Phases of a skip reentry

Boost-glide, or skip-glide, is a class of atmospheric entry trajectories that follow a non-ballistic trajectory by employing aerodynamic lift in the high upper atmosphere. The term is mostly used to refer to a number of designs that used lift to extend the range of an otherwise shorter-ranged rocket.

Skip is a flight trajectory where the spacecraft goes in and out the atmosphere. Glide is a flight trajectory where the spacecraft stays in the atmosphere for a sustained flight period of time. In most examples, a skip reentry roughly doubles the range of suborbital spaceplanes and reentry vehicles over the purely ballistic trajectory. In others, a series of skips allows the range to be further extended.

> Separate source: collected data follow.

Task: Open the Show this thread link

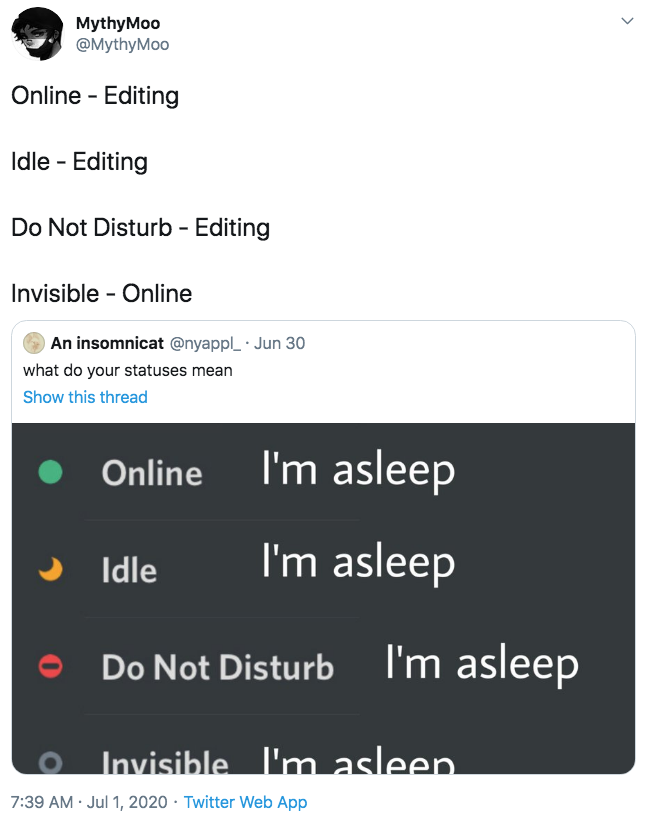Action: click(85, 397)
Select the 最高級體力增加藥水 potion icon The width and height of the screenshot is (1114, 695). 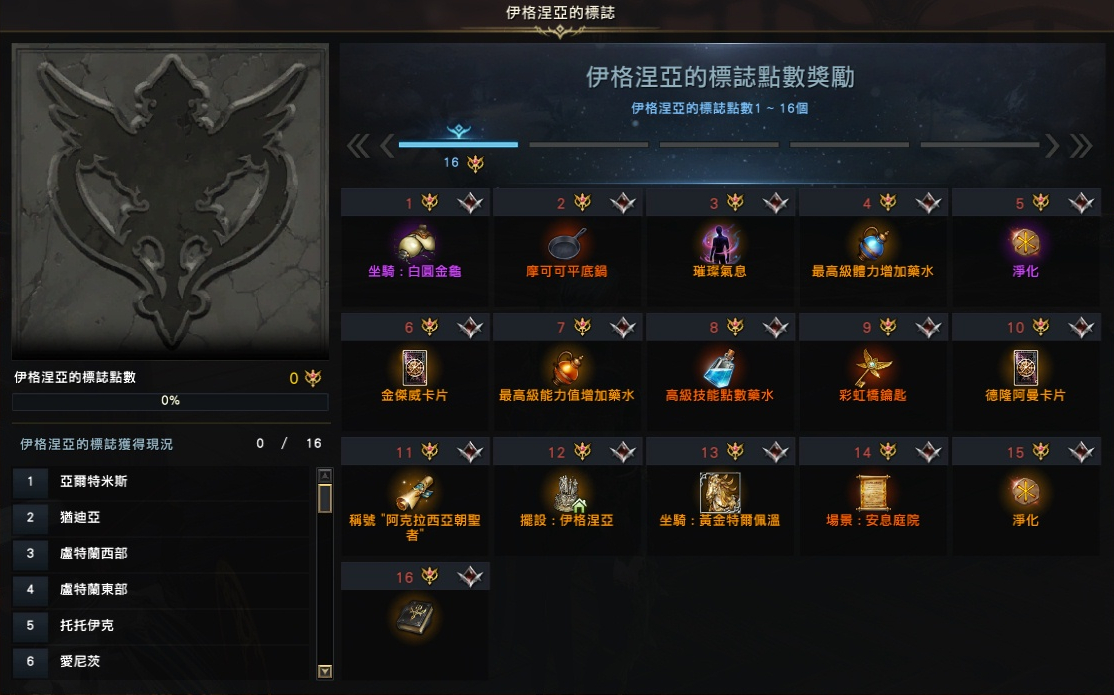coord(872,244)
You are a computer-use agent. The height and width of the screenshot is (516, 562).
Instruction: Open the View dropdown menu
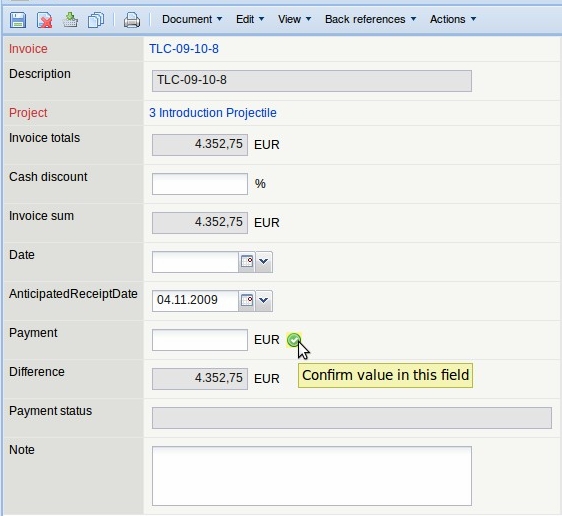coord(294,19)
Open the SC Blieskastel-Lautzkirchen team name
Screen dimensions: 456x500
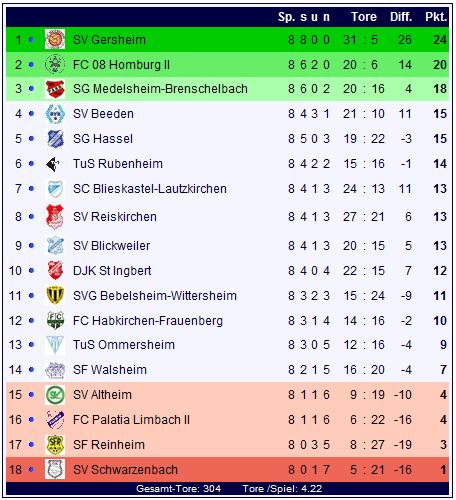click(x=150, y=189)

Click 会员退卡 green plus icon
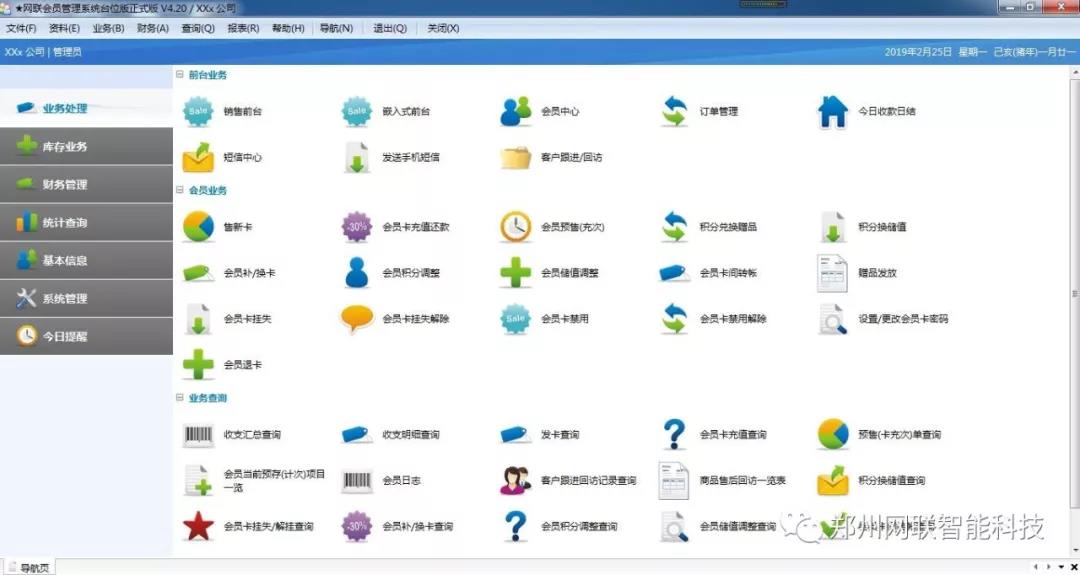click(x=198, y=365)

Boost-glide entry was first seriously studied as a way to extend the range of ballistic missiles, but was not used operationally in this form as conventional missiles with extended range were introduced. The underlying aerodynamic concepts have been used to produce maneuverable reentry vehicles (MARV), to increase the accuracy of some missiles like the Pershing II. More recently, the concepts have been used to produce hypersonic glide vehicles (HGV) to avoid interception as in the case of the Avangard. The range-extension is used as a way to allow flights at lower altitudes, helping avoid radar detection for a longer time compared to a higher ballistic path.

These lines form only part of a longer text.